> **What to produce**:
Recast the lines of the records, from the line containing "Click the 财 financial report marker" through the end of the records, as a Markdown table with the columns Row and Line. Leave out blank lines and pictures.

> **Extracted material**:
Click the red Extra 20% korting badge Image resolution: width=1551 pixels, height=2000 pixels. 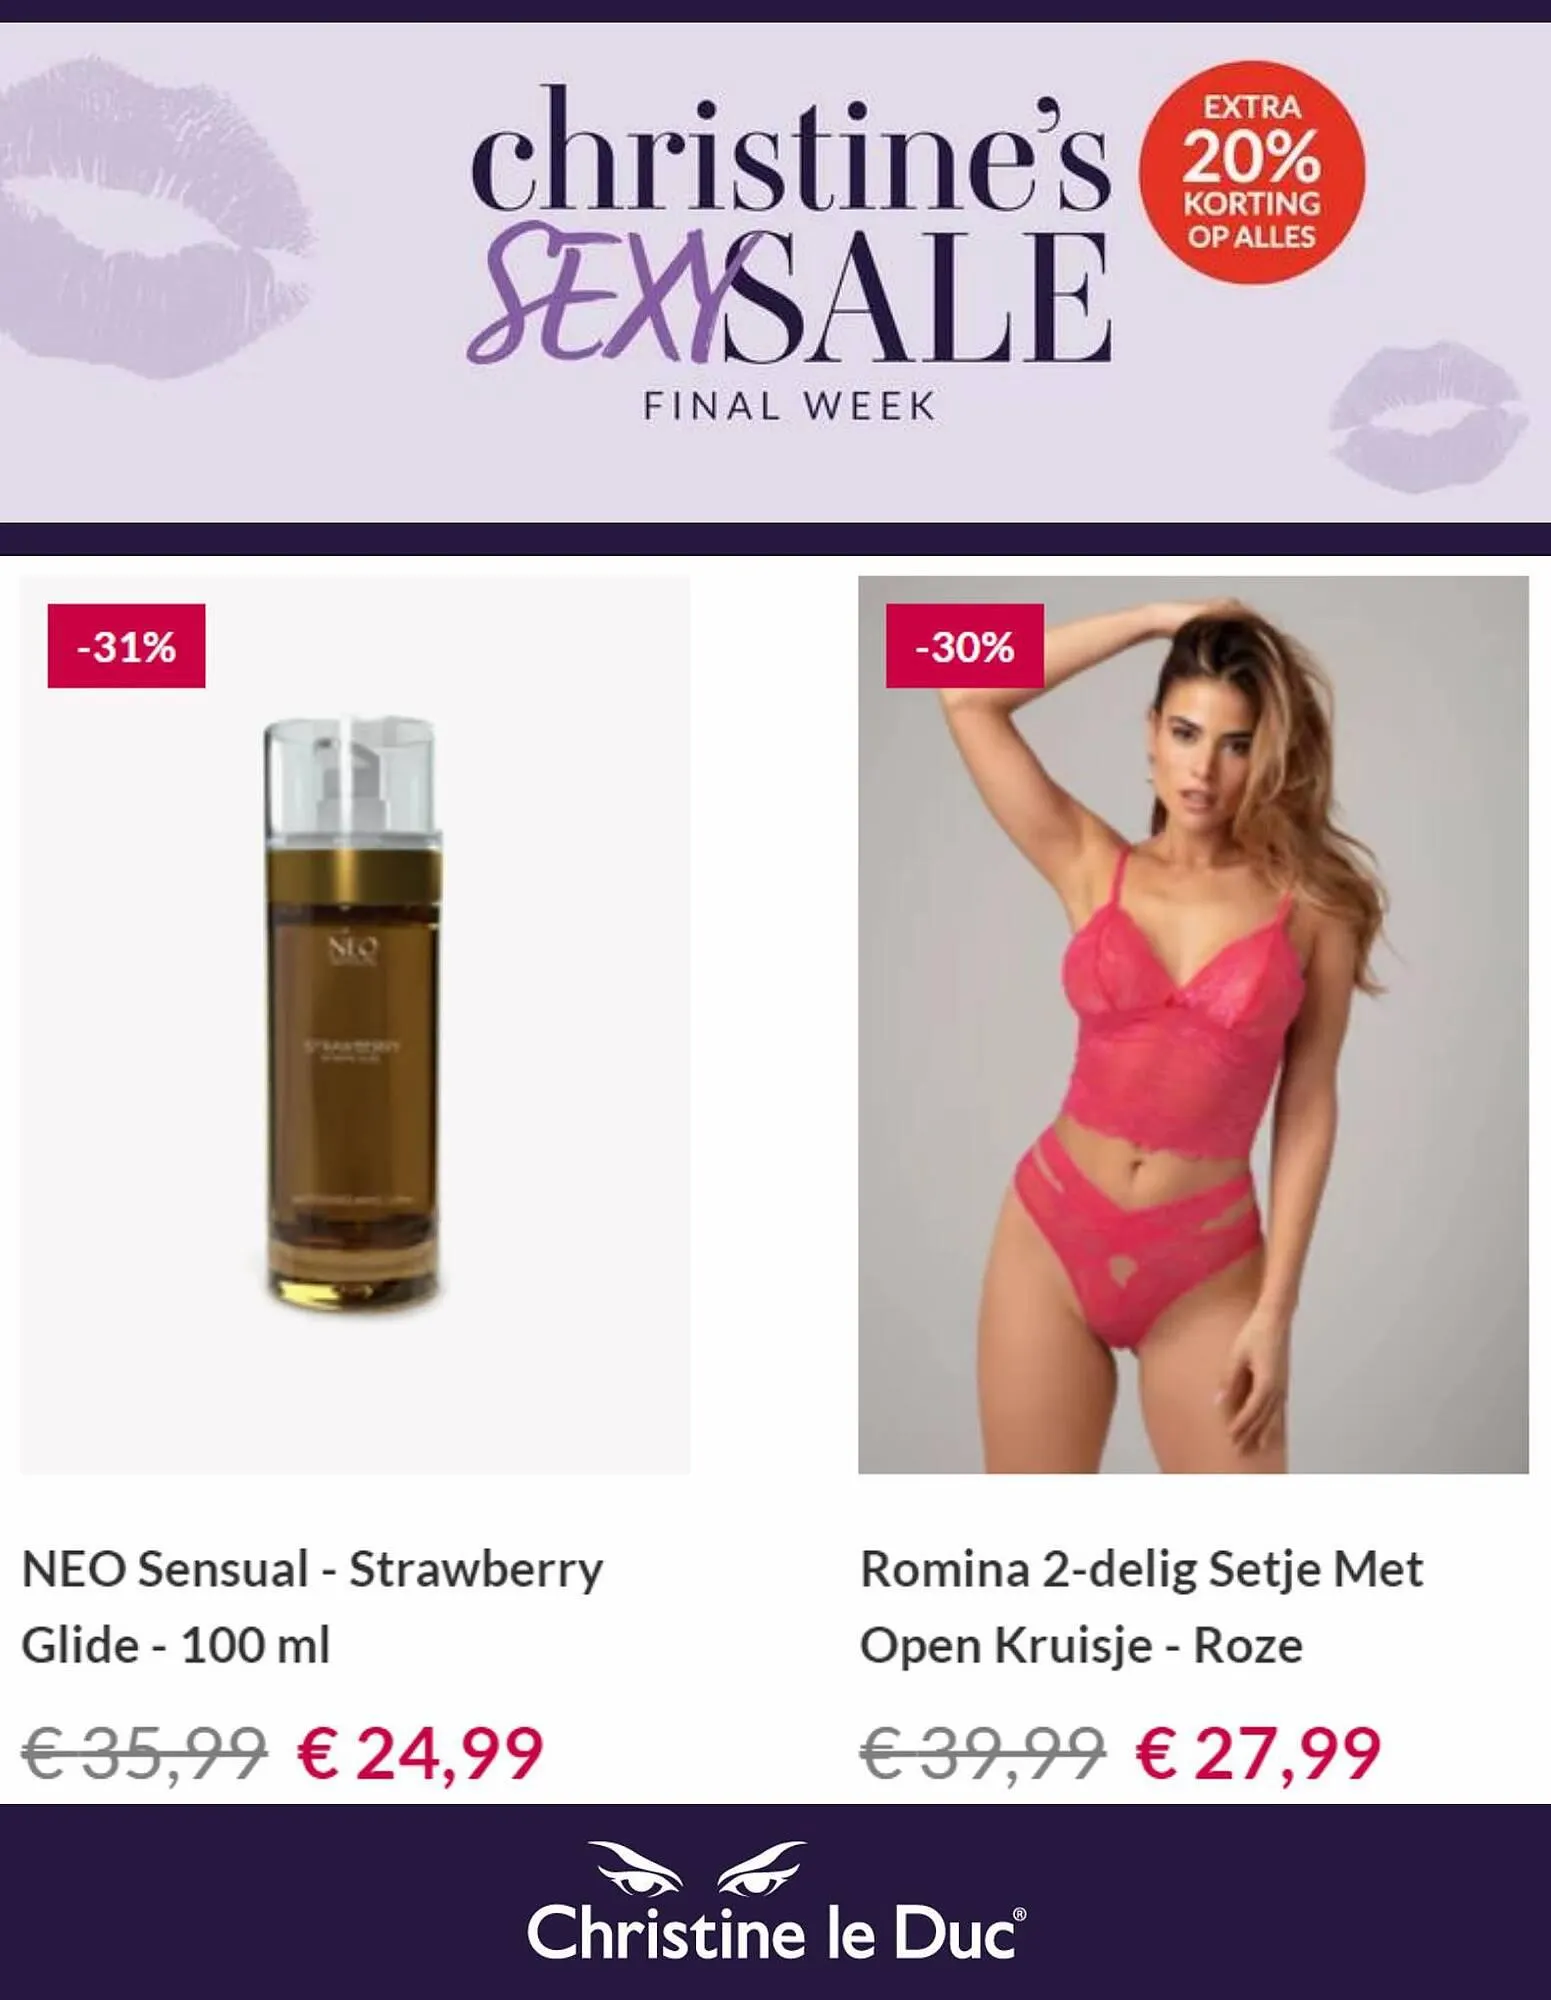point(1251,172)
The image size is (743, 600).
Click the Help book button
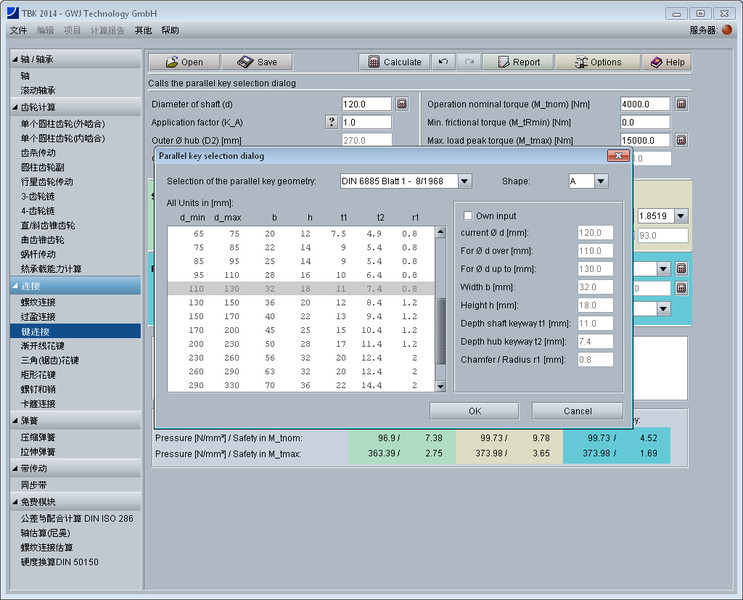coord(667,62)

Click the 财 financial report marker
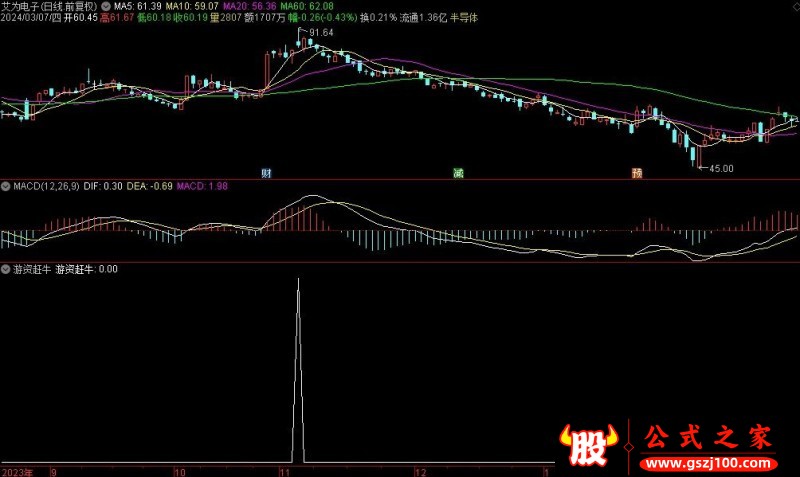point(267,173)
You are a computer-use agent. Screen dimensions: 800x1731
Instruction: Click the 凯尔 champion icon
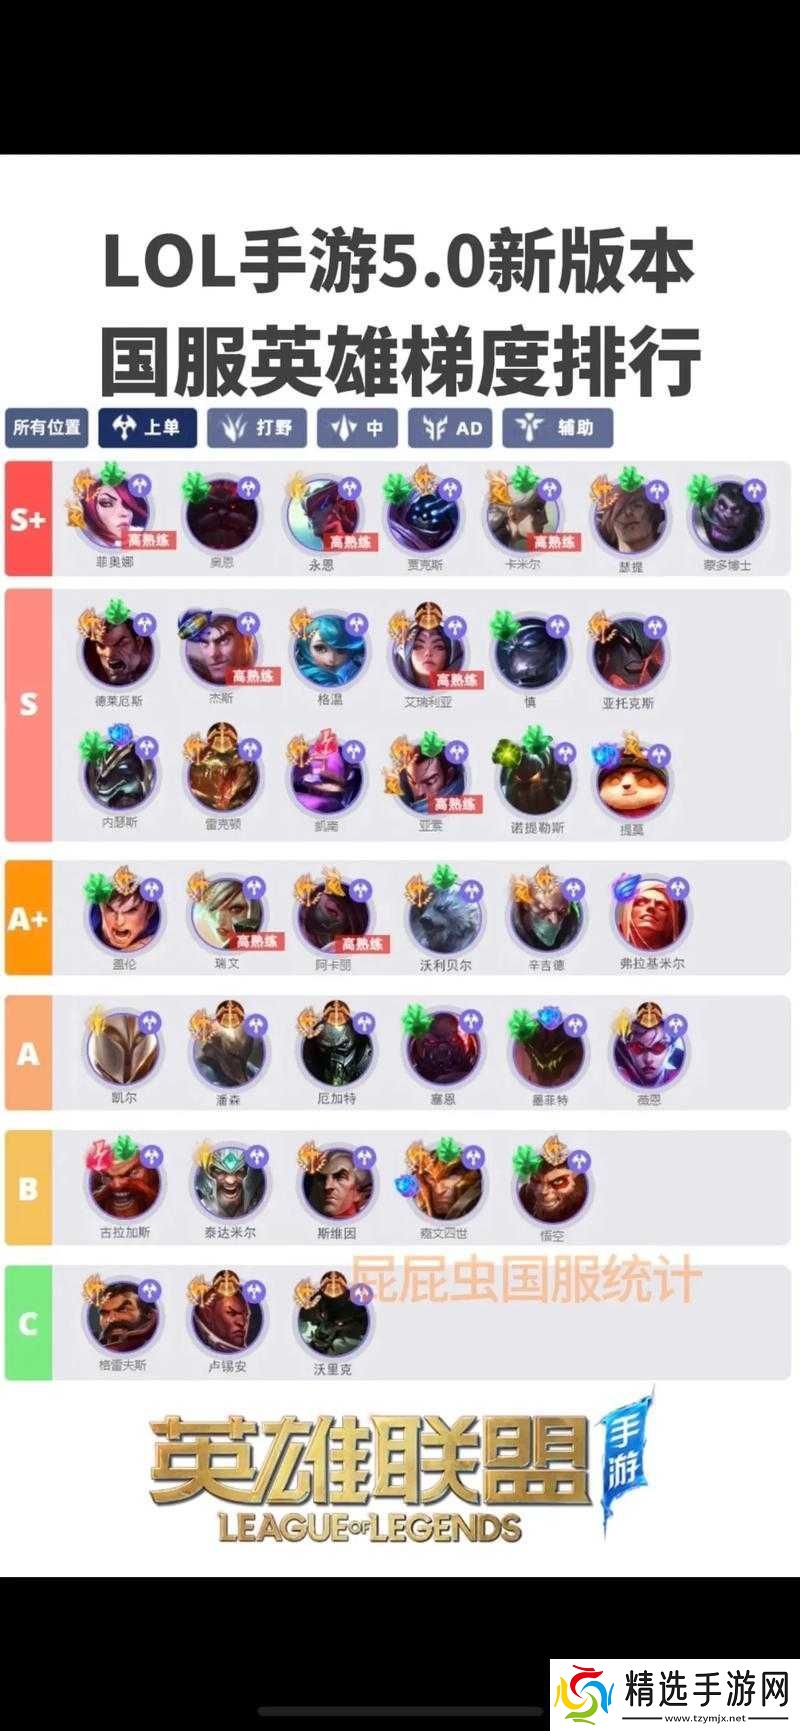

> **Finished answer**:
| Row | Line |
|---|---|
| 1 | Click the 财 financial report marker |
| 2 | point(267,173) |
| 3 | You are a computer-use agent. Screen dimensions: 800x1731 |
| 4 | Instruction: Click the 凯尔 champion icon |